If the left can politicize everything, than goddamn it, so can I! Below is a video of the Monks performing their classic “Boys Are Boys and Girls Are Choice.”

The song is from their 1966 LP, Blank Monk Time, one of the many fine additions to the more obscure cannon of 60s rock, right along side The Village Fugs Sing Ballads of Contemporary Protest, Point of Views and General Dissatisfaction and The Fugs by the Fugs, The Psychedelic Sounds of the 13th Floor Elevators and Easter Everywhere by the 13 Floor Elevators, The Seeds and A Web of Sound by the Seeds and Here Are the Sonics!!! and Boom by the Sonics.

You can read all of the Monks’ biographical trivia at their Wikipedia page. The important thing to know is that they dressed like monks when they performed, and they had a unique approach to the two and half minute song formula that focused on rhythmic hooks and utilized the fun “chinka-chinka” sound of Dave Day’s banjo, somehow making the songs so stupidly catchy that there are times when I could listen to Black Monk Time on repeat for days at a clip. Also their sound influenced the deliberately repetitive “vamping” of German “kraut rock” bands like Can and Neu!, and the Fall site the Monks as a huge influence and have covered several of their songs.

Now, obviously, there’s nothing political about the song “Boys Are Boys and Girls Are Choice”; it’s just a song about the joy of being a guy going after a girl (presumably when it was more fun and wouldn’t get you accused of rape).

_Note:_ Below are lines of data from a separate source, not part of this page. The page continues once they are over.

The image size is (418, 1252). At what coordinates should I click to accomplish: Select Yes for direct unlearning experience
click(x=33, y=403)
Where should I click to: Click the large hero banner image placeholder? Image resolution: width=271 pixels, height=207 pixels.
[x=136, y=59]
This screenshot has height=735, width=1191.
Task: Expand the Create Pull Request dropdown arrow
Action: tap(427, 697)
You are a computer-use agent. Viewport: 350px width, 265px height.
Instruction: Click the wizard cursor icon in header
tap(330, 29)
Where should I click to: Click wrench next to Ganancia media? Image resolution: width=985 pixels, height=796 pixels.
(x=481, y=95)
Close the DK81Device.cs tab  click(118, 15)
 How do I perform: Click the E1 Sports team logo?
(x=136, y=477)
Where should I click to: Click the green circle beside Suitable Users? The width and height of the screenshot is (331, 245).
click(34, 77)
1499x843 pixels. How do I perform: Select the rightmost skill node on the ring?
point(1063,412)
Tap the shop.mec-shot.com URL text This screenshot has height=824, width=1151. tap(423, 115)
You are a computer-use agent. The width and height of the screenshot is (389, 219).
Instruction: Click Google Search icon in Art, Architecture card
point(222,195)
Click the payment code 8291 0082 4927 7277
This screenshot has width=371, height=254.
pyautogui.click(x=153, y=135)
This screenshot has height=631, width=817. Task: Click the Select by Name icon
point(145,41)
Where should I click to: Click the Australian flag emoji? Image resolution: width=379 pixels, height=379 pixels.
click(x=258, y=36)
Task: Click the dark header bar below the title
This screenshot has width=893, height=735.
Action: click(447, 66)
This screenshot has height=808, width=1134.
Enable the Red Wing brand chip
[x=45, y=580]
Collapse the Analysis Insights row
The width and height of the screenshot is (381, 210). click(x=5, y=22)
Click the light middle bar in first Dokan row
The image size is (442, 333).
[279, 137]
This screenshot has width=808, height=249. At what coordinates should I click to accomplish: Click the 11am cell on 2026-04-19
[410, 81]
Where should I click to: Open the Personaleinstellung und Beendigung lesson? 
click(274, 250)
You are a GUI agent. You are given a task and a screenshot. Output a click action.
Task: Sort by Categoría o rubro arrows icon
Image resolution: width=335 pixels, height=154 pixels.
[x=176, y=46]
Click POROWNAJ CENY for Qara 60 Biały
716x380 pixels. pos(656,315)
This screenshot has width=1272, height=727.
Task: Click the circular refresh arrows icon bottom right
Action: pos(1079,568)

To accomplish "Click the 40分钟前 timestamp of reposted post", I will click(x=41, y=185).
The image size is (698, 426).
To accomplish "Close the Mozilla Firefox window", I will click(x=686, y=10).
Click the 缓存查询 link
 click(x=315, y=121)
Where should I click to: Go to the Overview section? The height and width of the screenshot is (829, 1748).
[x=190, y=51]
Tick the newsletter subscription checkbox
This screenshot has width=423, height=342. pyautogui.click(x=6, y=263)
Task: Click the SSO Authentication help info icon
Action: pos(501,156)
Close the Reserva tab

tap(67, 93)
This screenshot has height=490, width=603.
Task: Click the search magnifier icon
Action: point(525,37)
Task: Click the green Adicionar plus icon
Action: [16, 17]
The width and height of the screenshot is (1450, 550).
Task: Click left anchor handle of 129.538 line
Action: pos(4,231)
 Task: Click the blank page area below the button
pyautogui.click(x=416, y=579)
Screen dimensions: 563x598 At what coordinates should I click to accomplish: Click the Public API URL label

But in the current year, when “transgender” freaks are pushing an agenda that says a person can now choose his, her or its gender, rather being ASSIGNED a gender at birth by, ya know, having a set of cock ‘n’ balls or a wet, oozing vagina, the song BECOMES political.

On top of that, it celebrates heterosexuality; I mean, if you’re a straight guy, girls are choice, aren’t they? Provided they’re not fat or ugly, that is. And don’t get mad at me for saying that; being fat and ugly are problems that are relatively easy to fix.

Ironically the people at Light in the Attic records, who released phenomenal vinyl and CD reissues of Black Monk Time, probably think I’m a “transphobic” bigot for writing this piece. Or maybe they secretly believe in the song’s message and are trying to push the Monks’ evil and vile agenda.